Space-related activities have a global impact on people’s everyday lives. From the Earth’s orbit, it has been possible to interconnect the world. Widespread scientific and economic benefits have been produced by artificial satellites, revolutionizing distinct activities such as agriculture, transportation, urbanization, and environmental protection.
The complex phenomenon of globalization, characterized by a constant spread of information, technology, products and jobs across borders and cultures, is highly dependent upon space infrastructure. Indeed, outer space is currently recognized as a strategic asset to the social, political and economic development of every nation.
Nevertheless, exploration and use of outer space is still not universal: related costs, although diminishing, remain prohibitive to some developing nations. Additionally, barriers such as limitations of space technology transfer, involving both governmental and non-governmental entities, are commonplace due to its dual-use potential. The everlasting tension between competition and cooperation, a trademark of classic studies of international relation, is certainly evident vis-à-vis space-related activities.

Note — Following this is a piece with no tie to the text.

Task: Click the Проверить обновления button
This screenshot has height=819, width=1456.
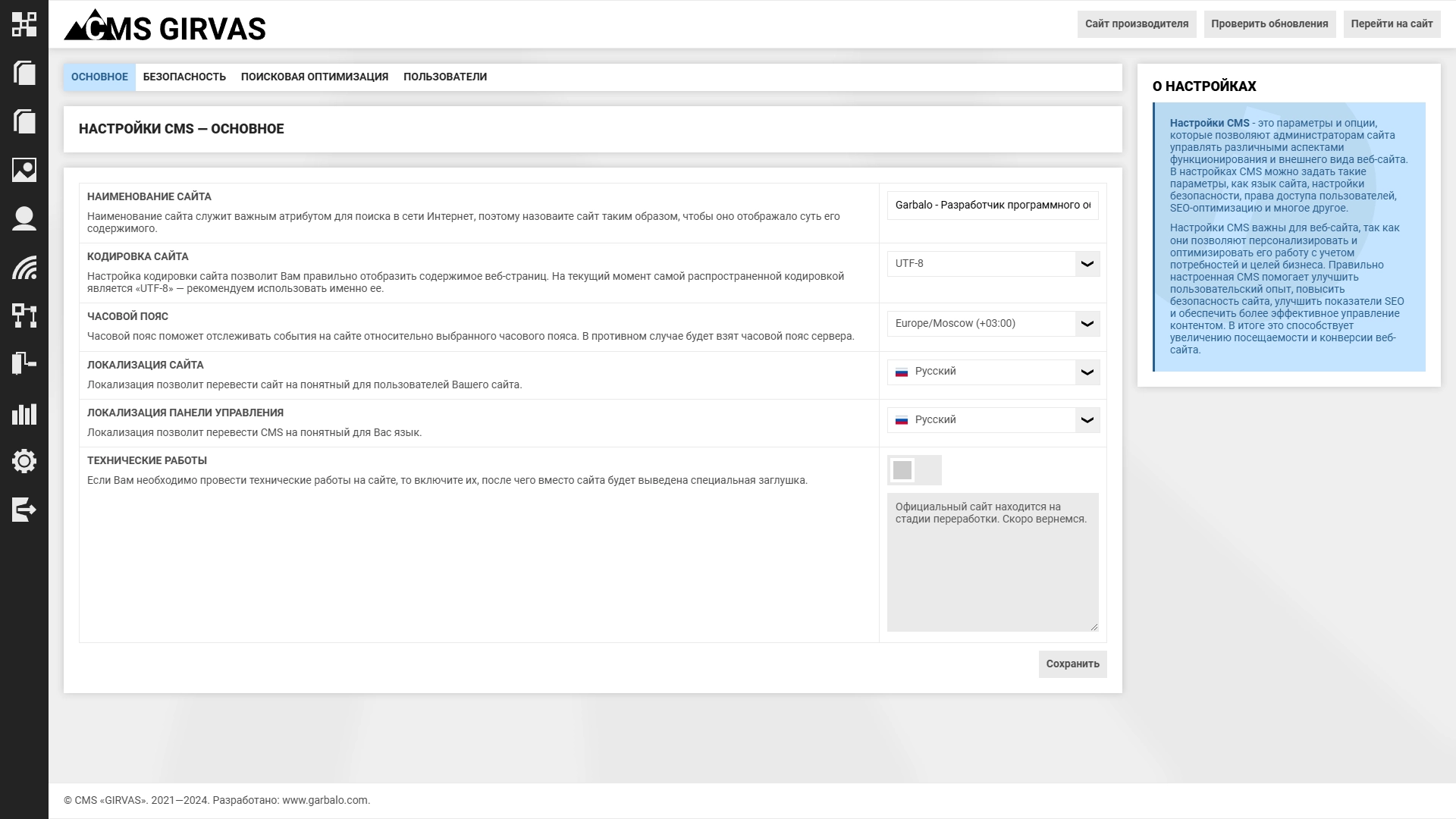Action: click(x=1269, y=24)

Since outer space constitutes a resource domain to which all nations have access but to which none has the right to claim sovereignty, international coordination is necessary, towards common goals and shared interests. Space cooperation has been recognized as an essential tool for capacity building and advancement of sensitive technology, as well as to secure strategic data and services.
At the centre of those debates resides the United Nations. Its importance to global space governance is unequivocal. Whether concerning the development of space law, the coordination of multilateral efforts, the dissemination of space data, or the furtherance of diplomatic collaboration, the UN, through its Committee on the Peaceful Uses of Outer Space (COPUOS), remains the space global forum par excellence.
It is not, by any means, the only one, as other important multilateral venues and ad hoc arrangements certainly attest.
Multilateralism helps States to reduce coordination costs while enjoying further international legitimacy, thus serving as a basis for global governance. Defined in general terms as the coordination of international relations between three or more States in accordance with a shared set of principles, multilateralism operates through many mechanisms, including parliamentary diplomacy.
In our complex multipolar world, marked by fluidity in national and international politics, the importance of multilateralism for global space governance must be properly acknowledged, with eyes to the future. In many ways, multilateralism is not a matter of choice, but of necessity, as far as space diplomacy is concerned. That is why global space governance is fundamental to assure that the exploration and use of outer space are conducted in a peaceful and coordinated manner, addressing the concerns of the international community in general, for the benefit of all humankind.